Attaques de l’ADF : quand la sécurité devient un luxe en RDC analyse de Salem MAPUNA
Une fois de plus, le sang a coulé à l’Est de la République démocratique du Congo. Près de 89 civils massacrés en l’espace de quelques jours par les rebelles ADF affiliés à l’État islamique. La tragédie n’est pas nouvelle, mais elle prend un goût amer : malgré les années de discours sécuritaires, malgré les opérations conjointes avec l’Ouganda, malgré l’état de siège et la présence massive de l’armée, l’ennemi frappe toujours, avec une brutalité qui laisse sans voix.

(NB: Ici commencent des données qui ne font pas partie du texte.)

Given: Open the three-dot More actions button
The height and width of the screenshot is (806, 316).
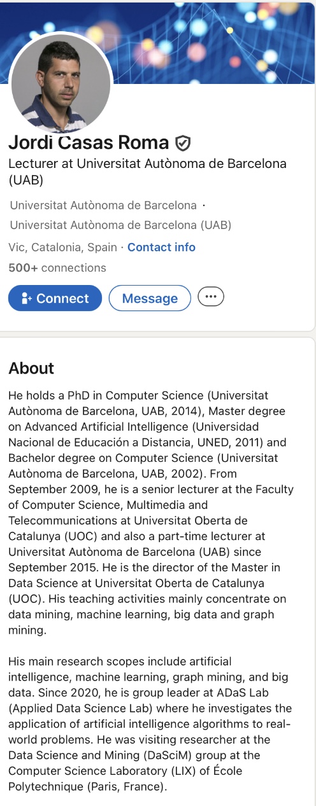Looking at the screenshot, I should point(211,297).
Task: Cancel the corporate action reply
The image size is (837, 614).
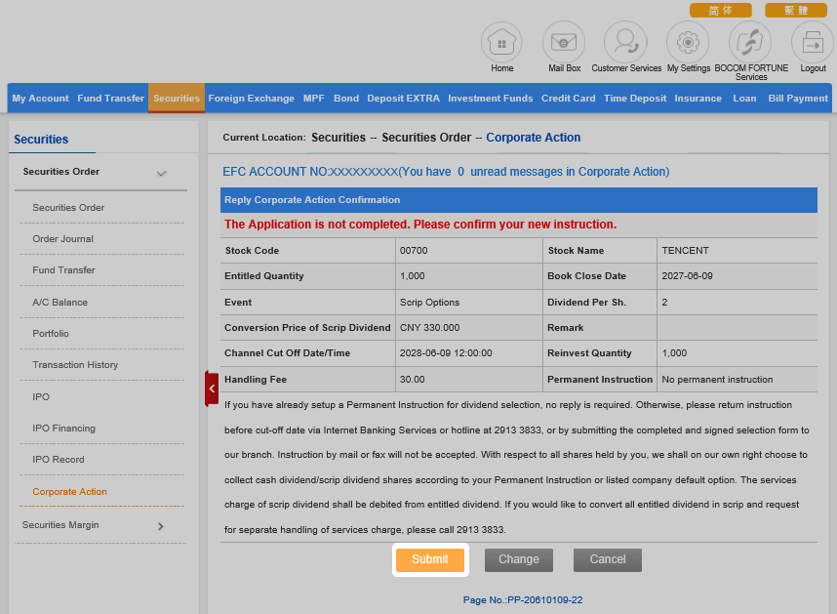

La question n’est plus seulement de savoir comment les ADF font pour contourner nos dispositifs sécuritaires, mais comment un État peut continuer à se dire “souverain” alors qu’une partie de son territoire reste une zone de non-droit. Car au fond, l’échec n’est pas seulement militaire ; il est politique, moral et psychologique.
Un État qui n’arrive pas à protéger ses citoyens perd peu à peu son contrat social. Chaque vie arrachée dans ces massacres creuse un peu plus la méfiance, nourrit la colère des jeunes, et installe l’idée que la sécurité est un luxe réservé aux grandes villes, jamais garanti dans les périphéries rurales. C’est une fracture nationale qui se renforce.
Là où l’État devrait être un rempart, il devient un spectateur. Là où il devrait offrir une stratégie cohérente, il se limite à des communiqués de condamnation. Or, la responsabilité première d’un gouvernement n’est pas de payer des salaires aux députés ou d’organiser des matchs au stade des Martyrs ; c’est de protéger le citoyen dans son intimité la plus sacrée : sa vie.
On ne peut pas éternellement justifier l’inaction par la complexité du conflit, ni détourner le regard en accusant uniquement des forces étrangères. La vérité est crue : si l’ADF tue encore, c’est aussi parce que l’État congolais n’a pas su bâtir une politique de sécurité nationale capable de prévenir, anticiper et neutraliser.
En définitive, la mémoire de ces victimes interpelle chaque dirigeant congolais : quelle valeur a votre pouvoir si vos concitoyens meurent comme du bétail, sans protection et sans justice ? Tant que cette question restera sans réponse, la RDC restera une nation mutilée, où l’Est saigne pendant que Kinshasa danse.